Every cause, from recycling to animal rights, has its celebrity spokesman. Now we can add Ivan Reitman to their ranks, for he is the champion of mad scientists. His latest comedy might be all about the natural development of life forms (albeit accelerated), but Reitman has applied the very latest Hollywood gene-splicing techniques to Evolution. Thrusting the plot of his own Ghostbusters into a test tube, he's added elements of Men In Black and some leftover man-fat from a Farrelly brothers set, switched the mixer to "churn" and let the breeding begin... The result? His most entertaining laugh-generator in a long time.
After one or two mutant babies (Fathers' Day and Junior should have been shot at birth), Reitman has returned to a working formula. Indeed, Evolution is so much like Ghostbusters that it's a wonder he doesn't sue himself for copyright infringement. The plot's there, the sliming gags are present and correct - - even portly Dan Aykroyd briefly pops up. If he'd been able to rope in Bill Murray, Ernie Hudson and Harold Ramis, fans would've had the third Ghostbusters they've been praying for all this time...

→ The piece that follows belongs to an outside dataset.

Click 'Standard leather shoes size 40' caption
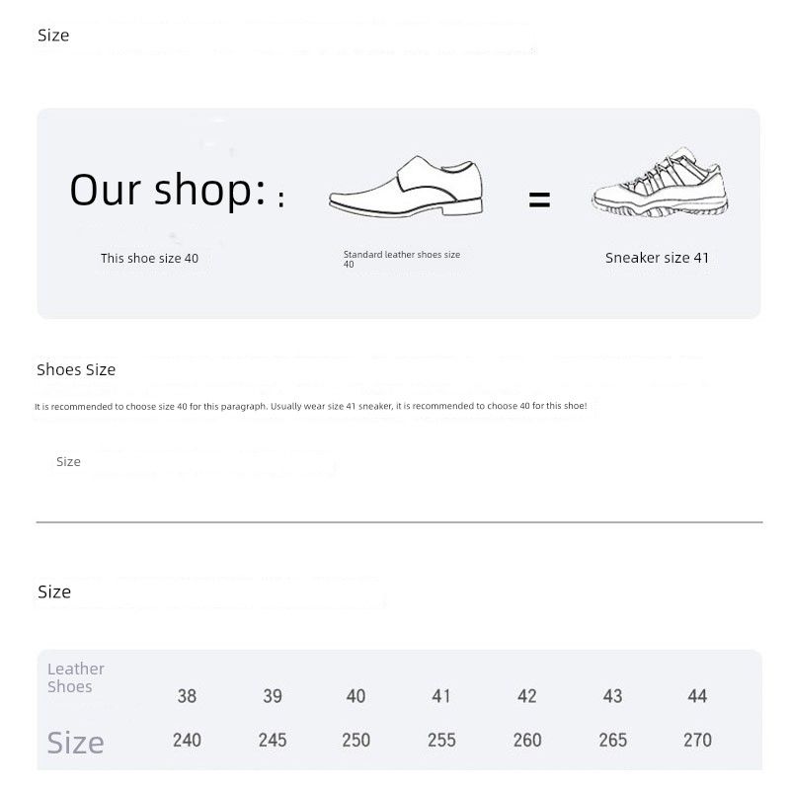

But that's not to ignore the contribution of Evolution's stars. While David Duchovny doesn't stray too far from his usual dry, witty persona, he does show flashes of other comic sides (including, in one ad-libbed moment, his arse), while he and the superb Orlando Jones work well as a double act. Julianne Moore and Seann William Scott are less well served, however, as respectively the aloof-yet-clumsy scientist whose heart Duchovny wins and yet another watered-down version of American Pie's Stifler. To their credit, though, they make both roles likeable without it feeling like they're just there to make up the numbers.

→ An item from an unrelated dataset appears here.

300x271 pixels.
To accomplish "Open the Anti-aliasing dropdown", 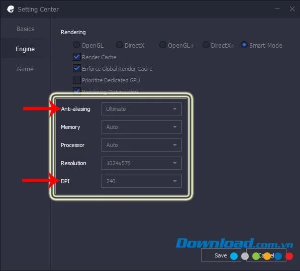I will pos(141,109).
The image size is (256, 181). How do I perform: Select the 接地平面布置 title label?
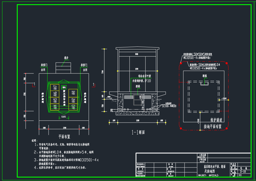(212, 127)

Of course, since this is the era of the gross-out comedy, there are some bodily fluid/ fart/anal probe jokes thrown in for questionable measure. But Reitman uses them sparingly, so they never overwhelm the plot or feel bolted on for shock value. The shocks come instead from some genuine scares, which are most likely skin-jumpers left over from the script's genesis as a straight, Michael Crichton-esque sci-fi thriller.

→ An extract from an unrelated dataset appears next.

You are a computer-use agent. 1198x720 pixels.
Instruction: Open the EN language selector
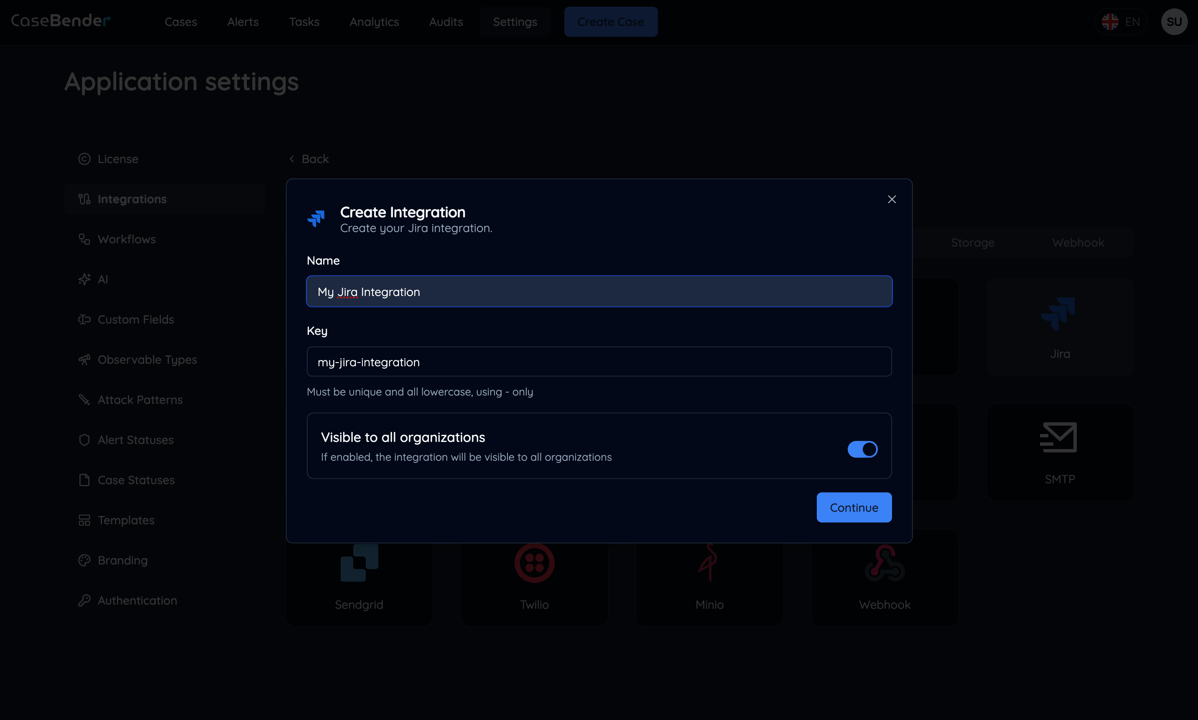pyautogui.click(x=1122, y=21)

Strip away the recycled story structure and goo gags, and Evolution still manages to hold its head up high among recent comedies. If it really comes down to survival of the fittest, this strong specimen has nothing to worry about.
It ain't the next evolutionary step in comedy, but it is very funny in places (the Ghostbusters comparisons might be unfair, but they're impossible to ignore). Yet despite feeling like a lesser genetic offshoot, Evolution holds up well under microscopic scrutiny.